Antibody gene transfer (AGT) aims to deliver the monoclonal antibody (mAb) genes rather than the protein to patients, enabling prolonged in vivo expression at low cost. Using a conventional plasmid DNA and ubiquitous CAG promoter (pCAG), our group previously achieved pre-clinical proof of concept (PoC) for intramuscular AGT in mice and sheep by means of electroporation. Our current research focuses on improving various aspects of the platform. First, we aim to compare product properties of in vitro and in vivo produced mAbs, an uncharted area. Second, we aim to generate a more potent and safer platform through plasmid backbone, promoter and sequence engineering. Finally, we seek to expand platform application beyond mAbs and therefore focus on nanobodies, whose small size and modular nature are a perfect fit for gene transfer.

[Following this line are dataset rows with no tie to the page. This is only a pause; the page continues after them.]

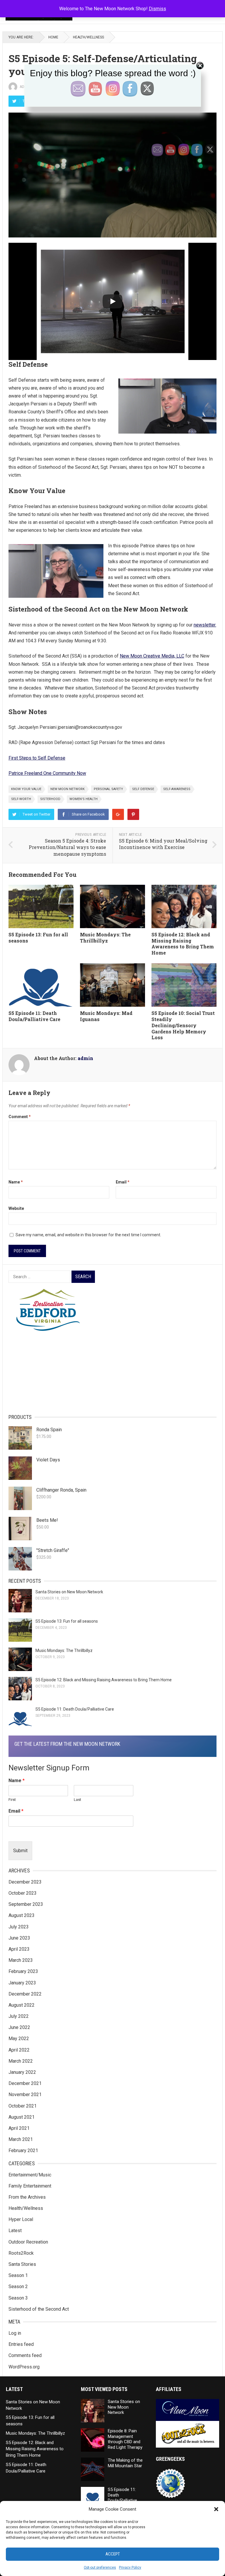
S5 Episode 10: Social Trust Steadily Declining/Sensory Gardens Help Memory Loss (183, 1025)
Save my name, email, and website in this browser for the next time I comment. (88, 1234)
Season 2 (18, 2286)
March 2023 (20, 1960)
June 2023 (19, 1938)
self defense (143, 789)
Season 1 (18, 2275)
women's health (83, 799)
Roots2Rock (21, 2253)
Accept (112, 2554)
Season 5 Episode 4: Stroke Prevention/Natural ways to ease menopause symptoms (67, 847)
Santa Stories (22, 2264)
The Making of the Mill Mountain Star (125, 2463)
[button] (216, 2509)
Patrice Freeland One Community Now (47, 773)
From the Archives (27, 2197)
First (12, 1799)
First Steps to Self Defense (36, 758)
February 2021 (23, 2150)
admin (85, 1058)
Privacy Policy (130, 2567)
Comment (19, 1116)
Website (16, 1208)
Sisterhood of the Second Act (38, 2309)
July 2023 (18, 1927)
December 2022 (25, 1994)
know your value (26, 789)
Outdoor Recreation (28, 2242)
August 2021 (21, 2117)
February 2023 (23, 1971)
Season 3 (18, 2298)
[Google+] (118, 814)
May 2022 (18, 2038)
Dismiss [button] (157, 8)
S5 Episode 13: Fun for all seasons (38, 937)
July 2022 (18, 2016)
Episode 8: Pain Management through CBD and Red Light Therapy (125, 2439)
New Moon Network (67, 789)
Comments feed (25, 2355)
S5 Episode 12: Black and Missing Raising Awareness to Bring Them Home (182, 943)
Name (15, 1182)
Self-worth (21, 799)
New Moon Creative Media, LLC (152, 656)
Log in (14, 2333)
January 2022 (22, 2072)
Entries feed (21, 2344)
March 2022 (20, 2061)
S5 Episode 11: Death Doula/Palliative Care (34, 1016)
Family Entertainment (29, 2186)
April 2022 (19, 2050)
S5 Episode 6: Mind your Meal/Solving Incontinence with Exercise (163, 844)
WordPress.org (24, 2367)
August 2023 (21, 1915)
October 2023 (22, 1893)
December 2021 (25, 2083)
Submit (20, 1850)
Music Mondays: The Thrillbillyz (105, 937)
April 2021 (19, 2128)
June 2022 (19, 2027)
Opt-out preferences (100, 2567)
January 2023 (22, 1983)
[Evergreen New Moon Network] (112, 1313)
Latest (15, 2230)
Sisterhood (50, 799)
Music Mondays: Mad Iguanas (106, 1016)
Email (122, 1182)
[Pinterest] (133, 814)
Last (77, 1799)
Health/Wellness (88, 37)
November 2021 (25, 2094)
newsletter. (205, 625)
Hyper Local (20, 2219)
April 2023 (19, 1949)
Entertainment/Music (29, 2175)
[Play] (112, 301)
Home (53, 37)
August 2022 (21, 2005)
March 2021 (20, 2139)
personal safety (108, 789)
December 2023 (25, 1882)
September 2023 (25, 1904)
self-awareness (176, 789)
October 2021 (22, 2106)
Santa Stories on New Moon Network (69, 1592)
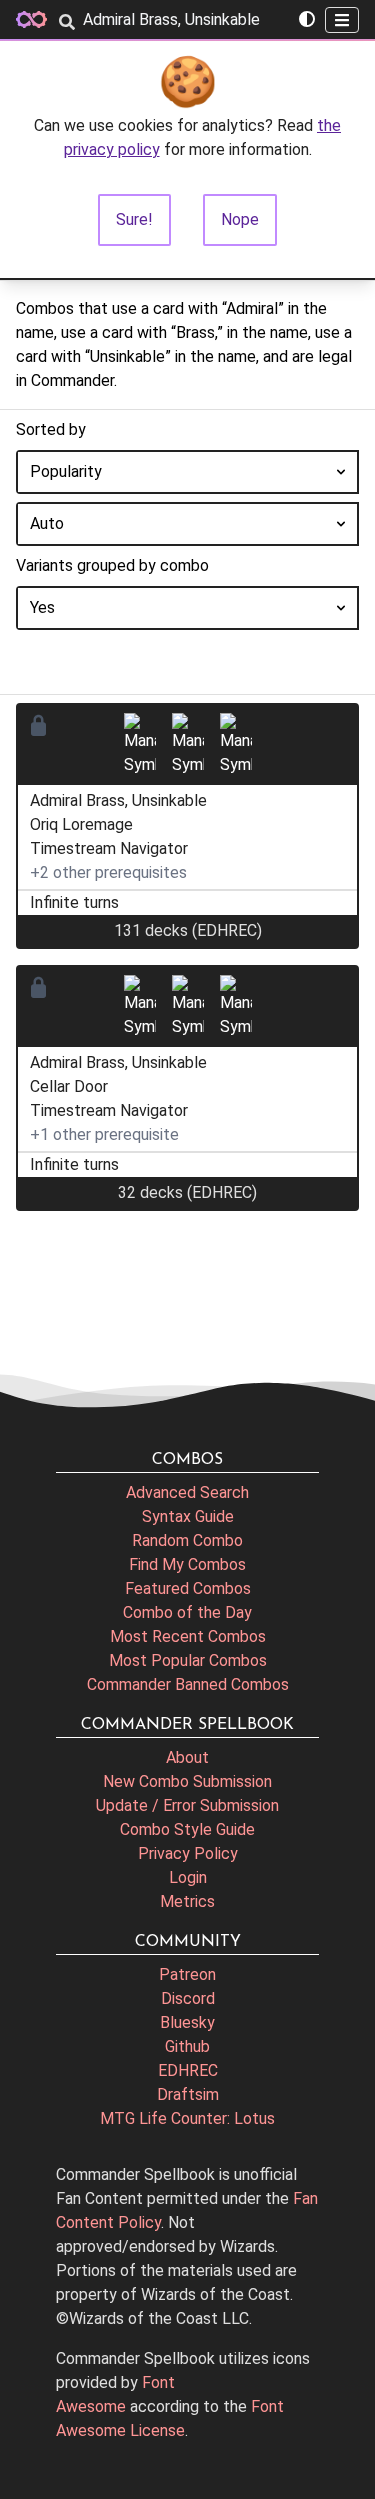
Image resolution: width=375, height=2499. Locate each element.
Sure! (134, 219)
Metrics (187, 1901)
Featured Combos (188, 1588)
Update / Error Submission (187, 1805)
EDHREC (188, 2070)
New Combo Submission (187, 1781)
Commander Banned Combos (188, 1684)
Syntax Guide (188, 1516)
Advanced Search (187, 1492)
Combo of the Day (187, 1612)
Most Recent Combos (188, 1636)
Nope (240, 219)
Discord (188, 1998)
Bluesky (187, 2022)
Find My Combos (187, 1564)
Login (188, 1877)
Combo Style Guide (187, 1829)
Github (187, 2046)
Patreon (187, 1974)
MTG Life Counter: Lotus (187, 2118)
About (187, 1757)
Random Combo (187, 1540)
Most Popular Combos (188, 1660)
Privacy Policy (188, 1853)
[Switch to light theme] (307, 20)
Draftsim (188, 2094)
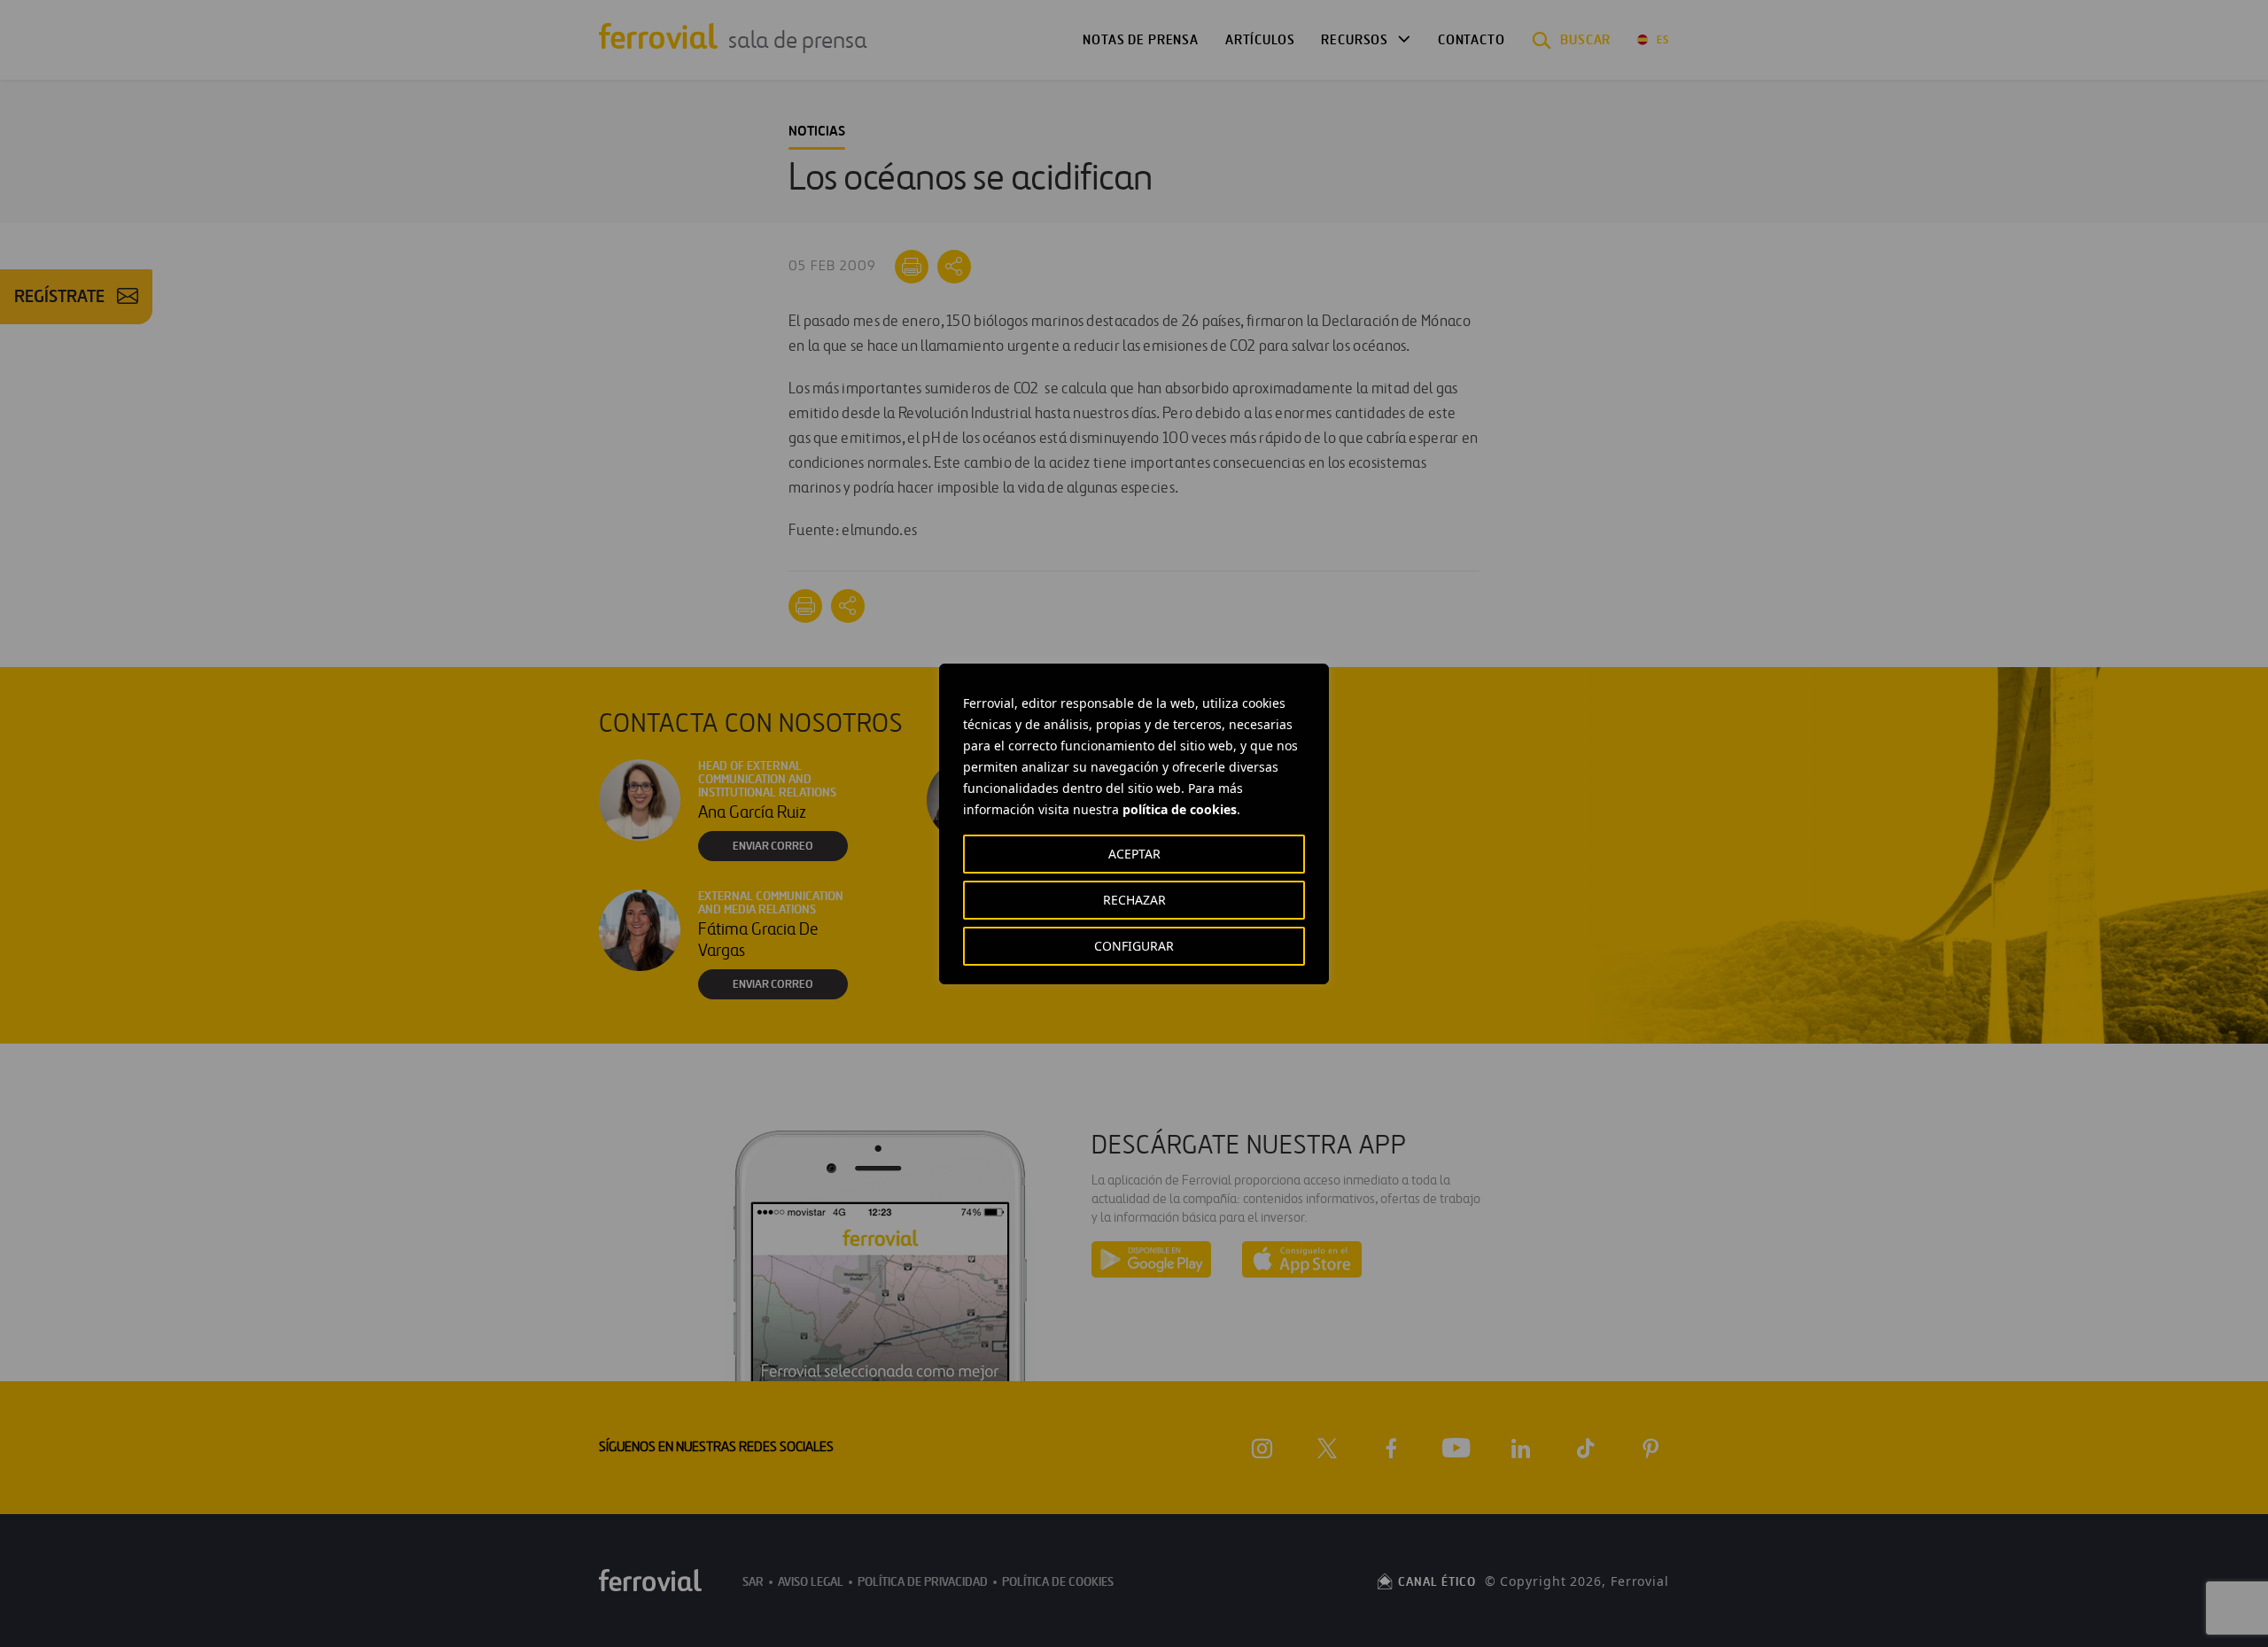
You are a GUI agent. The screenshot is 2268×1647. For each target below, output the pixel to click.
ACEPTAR (1134, 853)
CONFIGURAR (1134, 945)
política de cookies (1179, 809)
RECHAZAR (1134, 899)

To address the characterization, we produced mAbs in vitro and in vivo, using lipofection and intramuscular AGT, respectively, with the pCAG. The preliminary results show an N-glycan heterogeneity specific to the expression source. Ongoing research is focused on the significance of these findings. To address the safety and potency of the platform, we expressed mAbs in vivo using a minimal plasmid, containing few bacterial sequences and therefore exhibiting an improved safety profile. Resulting peak plasma mAb levels were similar to those obtained with the pCAG (6.5 µg/ml). A 50% improvement in mAb expression came from the use of a muscle-specific promoter, driving peak concentrations above 11 µg/mL in mice. Engineering the mAb sequence is part of an ongoing investigation. To expand the platform, we used pCAG to design a multivalent antitumoral nanobody construct. Upon intramuscular gene transfer in an athymic nude tumor model, this construct led to peak levels of 270 ng/mL, which remained above 200 ng/mL during the 10 weeks of follow-up. Furthermore, the DNA-based nanobody demonstrated potent anti-tumor response, which improved efficacy over intravenous dosing of the protein counterpart.
In conclusion, we demonstrate progress in building a next-generation platform for DNA-based antibody therapeutics. First, in vitro and in vivo produced mAbs demonstrate distinct glycosylation features. Second, we show that plasmid backbone and cassette engineering can improve both safety and potency of the platform. Finally, we demonstrate PoC for DNA-based nanobodies in oncology and highlight the benefit over conventional protein-based delivery.